_What to produce:_ Can you retype every item below word for word?

** begin Materials provided **

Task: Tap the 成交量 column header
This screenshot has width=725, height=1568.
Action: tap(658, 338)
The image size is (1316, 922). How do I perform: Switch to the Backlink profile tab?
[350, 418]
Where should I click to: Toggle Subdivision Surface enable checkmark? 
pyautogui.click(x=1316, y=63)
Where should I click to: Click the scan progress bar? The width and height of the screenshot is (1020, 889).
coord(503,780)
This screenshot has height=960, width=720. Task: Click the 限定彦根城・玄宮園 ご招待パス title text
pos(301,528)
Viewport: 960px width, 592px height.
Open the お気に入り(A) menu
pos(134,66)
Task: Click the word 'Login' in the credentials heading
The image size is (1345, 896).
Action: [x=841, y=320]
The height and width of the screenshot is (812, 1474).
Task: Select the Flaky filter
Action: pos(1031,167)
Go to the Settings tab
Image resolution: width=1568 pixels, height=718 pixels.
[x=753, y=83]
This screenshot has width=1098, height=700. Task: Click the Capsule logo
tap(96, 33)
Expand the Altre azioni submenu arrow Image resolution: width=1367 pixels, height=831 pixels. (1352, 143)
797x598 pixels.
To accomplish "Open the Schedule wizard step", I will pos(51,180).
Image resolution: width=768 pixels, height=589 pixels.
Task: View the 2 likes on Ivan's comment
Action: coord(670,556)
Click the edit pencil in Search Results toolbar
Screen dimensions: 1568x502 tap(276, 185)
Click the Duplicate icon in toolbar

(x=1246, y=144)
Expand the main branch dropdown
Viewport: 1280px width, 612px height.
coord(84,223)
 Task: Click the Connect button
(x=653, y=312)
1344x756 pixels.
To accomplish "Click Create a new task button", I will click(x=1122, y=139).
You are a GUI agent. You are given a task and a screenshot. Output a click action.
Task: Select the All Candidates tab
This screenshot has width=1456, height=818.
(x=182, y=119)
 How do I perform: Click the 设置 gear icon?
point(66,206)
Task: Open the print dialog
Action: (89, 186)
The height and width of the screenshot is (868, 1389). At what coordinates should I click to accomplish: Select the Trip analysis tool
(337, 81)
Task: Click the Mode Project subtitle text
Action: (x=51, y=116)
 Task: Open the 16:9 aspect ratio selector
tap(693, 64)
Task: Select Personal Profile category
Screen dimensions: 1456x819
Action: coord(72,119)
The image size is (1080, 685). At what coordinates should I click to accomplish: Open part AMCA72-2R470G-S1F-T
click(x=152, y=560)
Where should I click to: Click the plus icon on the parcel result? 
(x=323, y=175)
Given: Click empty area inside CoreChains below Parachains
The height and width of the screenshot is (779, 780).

** end Materials provided **

_Written reply:_
Task: Tap the 成交量 column header
This screenshot has width=725, height=1568.
Action: tap(658, 338)
The image size is (1316, 922). How do I perform: Switch to the Backlink profile tab?
[350, 418]
Where should I click to: Toggle Subdivision Surface enable checkmark? 
pyautogui.click(x=1316, y=63)
Where should I click to: Click the scan progress bar? The width and height of the screenshot is (1020, 889).
coord(503,780)
This screenshot has height=960, width=720. Task: Click the 限定彦根城・玄宮園 ご招待パス title text
pos(301,528)
Viewport: 960px width, 592px height.
Open the お気に入り(A) menu
pos(134,66)
Task: Click the word 'Login' in the credentials heading
The image size is (1345, 896).
Action: [x=841, y=320]
The height and width of the screenshot is (812, 1474).
Task: Select the Flaky filter
Action: pos(1031,167)
Go to the Settings tab
Image resolution: width=1568 pixels, height=718 pixels.
[x=753, y=83]
This screenshot has width=1098, height=700. Task: Click the Capsule logo
tap(96, 33)
Expand the Altre azioni submenu arrow Image resolution: width=1367 pixels, height=831 pixels. (1352, 143)
797x598 pixels.
To accomplish "Open the Schedule wizard step", I will pos(51,180).
Image resolution: width=768 pixels, height=589 pixels.
Task: View the 2 likes on Ivan's comment
Action: coord(670,556)
Click the edit pencil in Search Results toolbar
Screen dimensions: 1568x502 tap(276, 185)
Click the Duplicate icon in toolbar

(x=1246, y=144)
Expand the main branch dropdown
Viewport: 1280px width, 612px height.
coord(84,223)
 Task: Click the Connect button
(x=653, y=312)
1344x756 pixels.
To accomplish "Click Create a new task button", I will click(x=1122, y=139).
You are a GUI agent. You are given a task and a screenshot. Output a click action.
Task: Select the All Candidates tab
This screenshot has width=1456, height=818.
(x=182, y=119)
 How do I perform: Click the 设置 gear icon?
point(66,206)
Task: Open the print dialog
Action: (89, 186)
The height and width of the screenshot is (868, 1389). At what coordinates should I click to accomplish: Select the Trip analysis tool
(337, 81)
Task: Click the Mode Project subtitle text
Action: (x=51, y=116)
 Task: Open the 16:9 aspect ratio selector
tap(693, 64)
Task: Select Personal Profile category
Screen dimensions: 1456x819
Action: coord(72,119)
The image size is (1080, 685). At what coordinates should I click to accomplish: Open part AMCA72-2R470G-S1F-T
click(x=152, y=560)
Where should I click to: Click the plus icon on the parcel result? 
(x=323, y=175)
Given: Click empty area inside CoreChains below Parachains
The height and width of the screenshot is (779, 780).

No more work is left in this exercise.